◆ **Exercise goal**
From the line containing "This screenshot has height=500, width=1024." to the final line of the entries, copy each line exactly. Pictures stay out.

[Recorded information — start]

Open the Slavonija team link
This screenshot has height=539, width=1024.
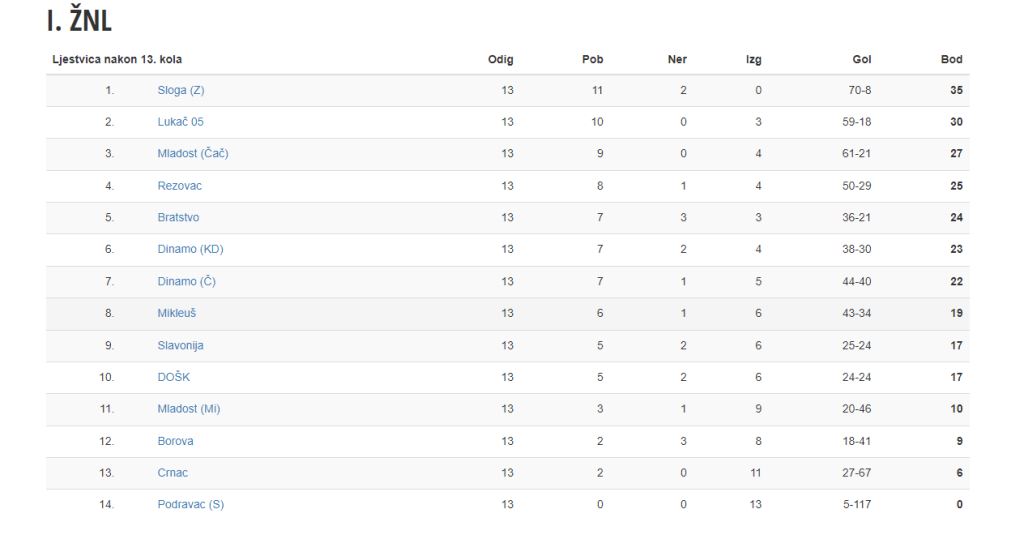tap(181, 345)
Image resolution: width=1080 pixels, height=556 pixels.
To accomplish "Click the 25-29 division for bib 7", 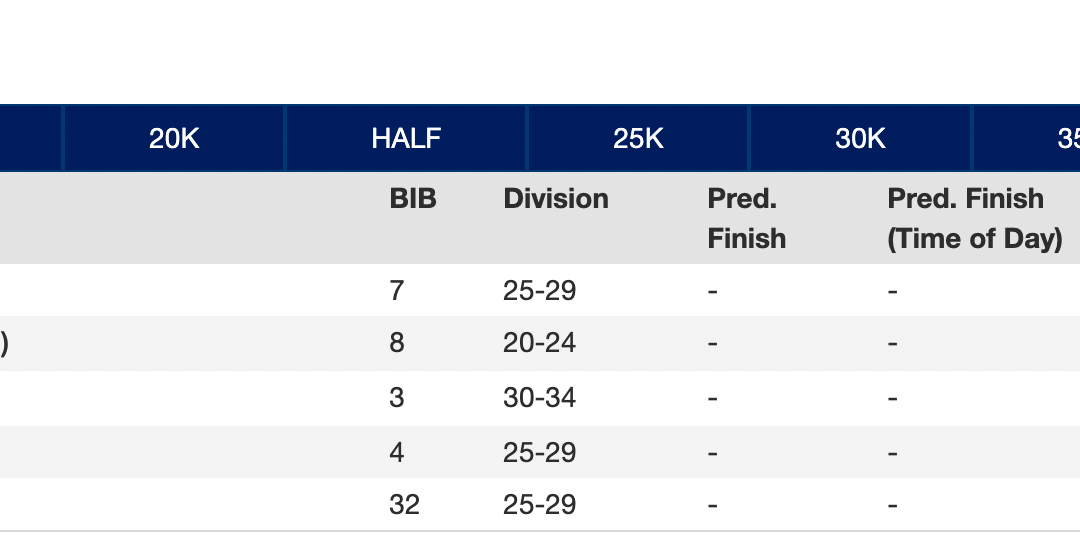I will pyautogui.click(x=540, y=291).
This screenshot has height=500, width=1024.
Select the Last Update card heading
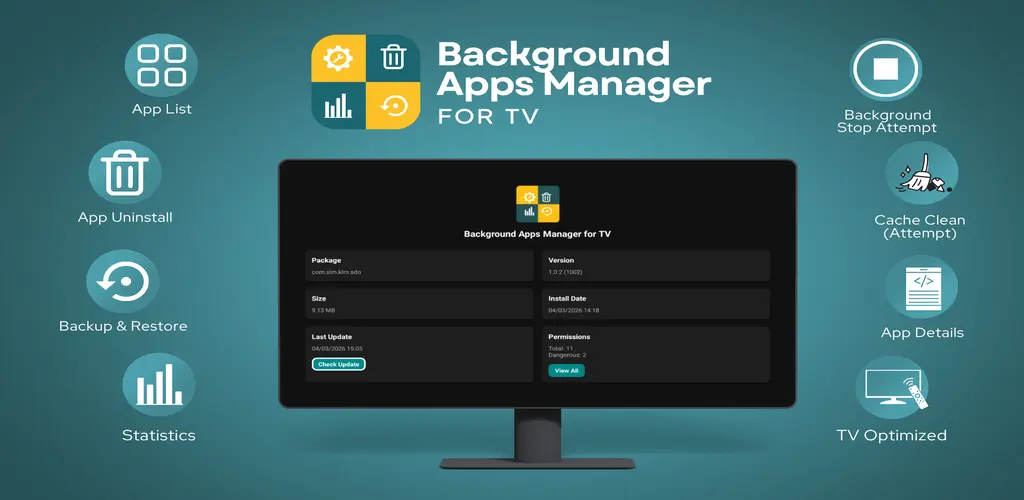pyautogui.click(x=332, y=337)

[Recorded information — finish]

◆ **Output for this task**
This screenshot has height=500, width=1024.
Select the Last Update card heading
pyautogui.click(x=332, y=337)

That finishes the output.